= Job A =
Translate this sentence from the passage about Gordon Samuels' term as Governor into Spanish: "On 21 March 2000 the Queen appointed him a Commander of the Royal Victorian Order (CVO)."
= Job B =
Proceed with the passage about Gordon Samuels' time as Governor, writing on from its final sentence.

= Passage provided =
○ ○ ○ ○ ○ ○ ○

On this announcement, The Sydney Morning Herald, in its Editorial column, noted that: "There is an inconsistency in saying that the Office of the Governor should be 'more in tune with the character of the people' while reviewing, presumably with a view to cutting back, the number of ceremonial and social functions the Governor performs. If Mr Samuels withdraws, or is forced to withdraw, from such apparently mundane matters as opening country shows, or being patron of community organisations, it can hardly be said that he is bringing the office closer to the people." In further response to Carr's decision the group Australians for Constitutional Monarchy organised a protest that saw a crowd of 15,000 protested outside Parliament House, Sydney, blocking Macquarie Street. On the day before Samuels' swearing-in, a petition bearing 55,000 signatures was handed in, calling on the Premier to reconsider.

Nevertheless, despite this turbulent beginning in office, particularly in terms of a change in role, Samuels was able to continue many of the traditions of office and served with dignity and distinction until his retirement in March 2001. On 21 March 2000 the Queen appointed him a Commander of the Royal Victorian Order (CVO). Before his departure from office, the Opposition Leader, Kerry Chikarovski, noted that while there was controversy over Government House at the start of his term: "There was a great deal of feeling about the issue and among some people that feeling remains. But it was never reflected personally on the Hon. Gordon Samuels. It was reflected against the Government at the time but it was never a reflection on the Governor. Gordon Samuels carried out his duties as the Governor very effectively." Chikarovski was also quoted as saying "As time went on it became perfectly clear that the Governor was going to devote all of his time, and his wife all of her time, to the job, which they intended to perform in pretty much the usual way, including the pomp and ceremony of formal openings of Parliament."

○ ○ ○ ○ ○ ○ ○

= Dataset records =
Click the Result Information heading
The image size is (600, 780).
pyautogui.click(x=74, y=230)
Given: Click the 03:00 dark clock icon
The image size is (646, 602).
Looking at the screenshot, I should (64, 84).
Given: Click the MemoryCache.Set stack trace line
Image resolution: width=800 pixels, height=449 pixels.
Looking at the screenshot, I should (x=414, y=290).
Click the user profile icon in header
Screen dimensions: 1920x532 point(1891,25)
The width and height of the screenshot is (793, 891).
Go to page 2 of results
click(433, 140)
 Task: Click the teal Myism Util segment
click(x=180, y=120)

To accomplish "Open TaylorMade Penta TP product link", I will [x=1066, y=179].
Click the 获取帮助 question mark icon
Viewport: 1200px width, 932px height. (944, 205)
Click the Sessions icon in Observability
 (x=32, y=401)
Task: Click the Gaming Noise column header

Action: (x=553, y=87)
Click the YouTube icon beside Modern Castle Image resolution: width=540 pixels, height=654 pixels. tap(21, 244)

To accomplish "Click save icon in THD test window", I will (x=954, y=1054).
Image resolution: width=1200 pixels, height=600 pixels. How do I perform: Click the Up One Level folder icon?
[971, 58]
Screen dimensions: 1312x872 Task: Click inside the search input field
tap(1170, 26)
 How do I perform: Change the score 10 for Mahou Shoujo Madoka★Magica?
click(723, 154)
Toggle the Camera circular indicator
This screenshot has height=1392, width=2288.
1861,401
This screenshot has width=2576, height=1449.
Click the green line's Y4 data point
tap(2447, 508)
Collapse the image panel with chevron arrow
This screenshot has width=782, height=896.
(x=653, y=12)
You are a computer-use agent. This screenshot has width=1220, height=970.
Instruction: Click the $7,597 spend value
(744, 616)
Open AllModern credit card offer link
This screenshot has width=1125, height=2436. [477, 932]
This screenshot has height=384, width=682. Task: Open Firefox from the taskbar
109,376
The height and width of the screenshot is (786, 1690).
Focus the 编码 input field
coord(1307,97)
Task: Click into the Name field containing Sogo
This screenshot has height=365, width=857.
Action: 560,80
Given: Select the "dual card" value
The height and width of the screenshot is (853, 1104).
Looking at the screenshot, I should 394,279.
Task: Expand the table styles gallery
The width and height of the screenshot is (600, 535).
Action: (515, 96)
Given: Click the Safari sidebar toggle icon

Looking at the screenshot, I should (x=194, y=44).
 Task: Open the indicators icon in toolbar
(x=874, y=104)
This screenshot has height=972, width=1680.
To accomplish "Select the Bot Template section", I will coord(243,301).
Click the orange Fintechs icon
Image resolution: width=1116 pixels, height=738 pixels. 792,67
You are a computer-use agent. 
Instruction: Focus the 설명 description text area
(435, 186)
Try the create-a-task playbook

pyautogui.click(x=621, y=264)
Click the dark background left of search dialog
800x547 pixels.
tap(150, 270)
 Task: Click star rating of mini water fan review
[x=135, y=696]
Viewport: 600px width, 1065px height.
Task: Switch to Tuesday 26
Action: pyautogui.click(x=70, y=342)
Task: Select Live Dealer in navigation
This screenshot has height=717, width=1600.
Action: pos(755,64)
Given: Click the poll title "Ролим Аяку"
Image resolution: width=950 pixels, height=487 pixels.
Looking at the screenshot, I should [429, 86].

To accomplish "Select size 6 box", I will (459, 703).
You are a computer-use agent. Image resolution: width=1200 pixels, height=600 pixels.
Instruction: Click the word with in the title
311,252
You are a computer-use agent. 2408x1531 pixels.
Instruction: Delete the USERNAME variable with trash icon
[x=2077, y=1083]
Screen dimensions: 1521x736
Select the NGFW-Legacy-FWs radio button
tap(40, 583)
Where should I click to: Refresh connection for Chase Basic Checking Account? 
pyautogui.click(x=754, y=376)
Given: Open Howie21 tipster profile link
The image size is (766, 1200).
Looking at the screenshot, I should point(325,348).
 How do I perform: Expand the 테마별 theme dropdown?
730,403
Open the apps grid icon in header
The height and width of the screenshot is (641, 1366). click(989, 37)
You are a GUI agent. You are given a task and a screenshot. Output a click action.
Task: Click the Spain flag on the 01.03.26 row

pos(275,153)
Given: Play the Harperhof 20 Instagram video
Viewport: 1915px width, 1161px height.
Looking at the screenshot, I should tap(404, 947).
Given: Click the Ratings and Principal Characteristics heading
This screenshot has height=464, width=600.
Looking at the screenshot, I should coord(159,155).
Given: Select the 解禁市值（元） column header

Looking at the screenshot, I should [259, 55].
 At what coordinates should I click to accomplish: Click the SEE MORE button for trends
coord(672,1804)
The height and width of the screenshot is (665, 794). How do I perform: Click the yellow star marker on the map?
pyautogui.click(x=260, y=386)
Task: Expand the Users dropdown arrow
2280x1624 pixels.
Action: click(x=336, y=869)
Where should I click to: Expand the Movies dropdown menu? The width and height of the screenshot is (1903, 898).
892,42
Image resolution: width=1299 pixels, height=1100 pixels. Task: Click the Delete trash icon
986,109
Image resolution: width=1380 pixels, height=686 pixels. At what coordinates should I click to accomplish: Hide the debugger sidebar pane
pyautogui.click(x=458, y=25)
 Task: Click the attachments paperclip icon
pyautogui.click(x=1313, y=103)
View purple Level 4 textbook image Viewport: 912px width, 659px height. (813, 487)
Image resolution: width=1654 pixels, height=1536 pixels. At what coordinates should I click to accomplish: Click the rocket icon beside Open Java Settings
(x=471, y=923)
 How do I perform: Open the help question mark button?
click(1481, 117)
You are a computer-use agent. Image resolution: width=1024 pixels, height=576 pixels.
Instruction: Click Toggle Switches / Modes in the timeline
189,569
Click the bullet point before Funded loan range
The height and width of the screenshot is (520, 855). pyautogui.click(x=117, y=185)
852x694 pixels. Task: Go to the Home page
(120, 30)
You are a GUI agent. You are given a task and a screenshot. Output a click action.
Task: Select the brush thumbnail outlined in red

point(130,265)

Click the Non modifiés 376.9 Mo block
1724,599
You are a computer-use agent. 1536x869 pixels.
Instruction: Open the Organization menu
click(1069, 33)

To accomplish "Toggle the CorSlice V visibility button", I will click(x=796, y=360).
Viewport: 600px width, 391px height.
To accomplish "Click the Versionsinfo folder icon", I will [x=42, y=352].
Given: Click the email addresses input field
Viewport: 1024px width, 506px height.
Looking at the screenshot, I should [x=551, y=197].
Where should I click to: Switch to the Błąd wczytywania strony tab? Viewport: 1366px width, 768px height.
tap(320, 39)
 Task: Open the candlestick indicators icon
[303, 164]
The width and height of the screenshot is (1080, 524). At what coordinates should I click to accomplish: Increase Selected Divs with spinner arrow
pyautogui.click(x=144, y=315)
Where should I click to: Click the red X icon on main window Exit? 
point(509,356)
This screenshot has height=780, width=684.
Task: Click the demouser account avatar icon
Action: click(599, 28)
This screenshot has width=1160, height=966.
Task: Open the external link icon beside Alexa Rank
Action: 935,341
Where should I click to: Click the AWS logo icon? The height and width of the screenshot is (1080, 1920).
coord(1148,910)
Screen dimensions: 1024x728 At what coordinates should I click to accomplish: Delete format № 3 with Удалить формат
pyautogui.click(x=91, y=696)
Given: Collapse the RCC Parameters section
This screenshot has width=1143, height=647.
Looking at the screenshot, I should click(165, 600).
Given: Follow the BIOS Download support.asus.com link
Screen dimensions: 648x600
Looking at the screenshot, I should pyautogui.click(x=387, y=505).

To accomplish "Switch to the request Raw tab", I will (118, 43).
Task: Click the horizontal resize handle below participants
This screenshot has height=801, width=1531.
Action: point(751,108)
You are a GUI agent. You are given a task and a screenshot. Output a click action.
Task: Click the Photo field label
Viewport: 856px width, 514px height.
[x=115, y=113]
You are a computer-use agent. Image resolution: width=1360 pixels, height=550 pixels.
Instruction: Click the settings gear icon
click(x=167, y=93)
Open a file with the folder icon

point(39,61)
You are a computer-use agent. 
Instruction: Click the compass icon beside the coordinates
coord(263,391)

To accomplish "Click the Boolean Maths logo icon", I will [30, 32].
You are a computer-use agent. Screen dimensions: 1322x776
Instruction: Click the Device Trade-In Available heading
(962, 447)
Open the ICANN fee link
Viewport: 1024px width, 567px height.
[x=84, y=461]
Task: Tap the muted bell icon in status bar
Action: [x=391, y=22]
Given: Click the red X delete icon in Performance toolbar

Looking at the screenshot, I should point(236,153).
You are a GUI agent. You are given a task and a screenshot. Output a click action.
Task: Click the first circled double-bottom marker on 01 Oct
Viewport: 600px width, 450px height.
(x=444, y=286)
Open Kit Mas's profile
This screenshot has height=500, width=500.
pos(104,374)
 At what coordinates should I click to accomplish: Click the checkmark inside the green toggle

○ ○ ○ ○ ○ ○ ○

= Written answer A =
El 21 de marzo de 2000, la Reina lo nombró Comendador de la Real Orden Victoriana (CVO).

= Written answer B =
==Later life==
Samuels remained active after his governorship, inquiring into activities of the Australian Secret Intelligence Organisation and allegations that "loose talk" by diplomatic staff had led to the exposure of agent Warren Reed. In 2002, Samuels attacked Prime Minister John Howard's response to Senator Bill Heffernan's "vicious attack" on Justice Michael Kirby, using a false document as evidence: "It is incredible that the Prime Minister, if he was indeed opposed to Heffernan's intention, did not ask for the evidence upon which the senator relied. What was in contemplation was an attack of the gravest kind upon the fitness of a High Court judge. Would not the Prime Minister have asked his friend of whom he speaks in affectionate terms to show him the material which justified so serious a course?"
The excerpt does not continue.